The computational density functional theory (DFT) investigating the CO gas adsorption on magnesium porphyrin nanorings (Mg4@PNR4).

The decorated butadiyne-linked four porphyrin nanorings with four magnesium cations (Mg4@PNR4) represented a novel class of nanoscale molecules. This Mg4@PNR4 system could be considered as a high surface area with favorable chemical and physical properties which has inherent ability to form hydrogen and covalent bonds. The Mg4@PNR4 system could contribute to air purification and greenhouse gas decrease by efficiently capturing toxic gases such as carbon dioxide and nitrogen oxides. This study aims to scrutinise and improve the CO gas sensing capacity of the Mg4@PNR4 system with four porphyrin rings using density functional theory (DFT). In all configurations, the adsorption values were negative which indicates adsorption process is physical and reversible. Also, the CO gas adsorption, in all configurations, increased the band gap of nanoring by 114-121 % and reduced the conductivity of the nanoring.

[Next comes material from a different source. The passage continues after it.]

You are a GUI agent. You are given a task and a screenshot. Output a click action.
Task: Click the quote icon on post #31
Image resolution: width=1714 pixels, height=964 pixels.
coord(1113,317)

Additionally, the recovery times were in the range of nano, pico and femto seconds which showed the rapid desorption of CO gas after physical adsorption. According to the NBO investigations, the amount of positive charge in the magnesium ions decreases and the positive charge in the gas increases during the adsorption of CO molecule on the nanoring. Eventually, the FMO analysis and the electron transfer amount (ΔN) showed that the electrons were transferring from CO to the porphyrin nanoring.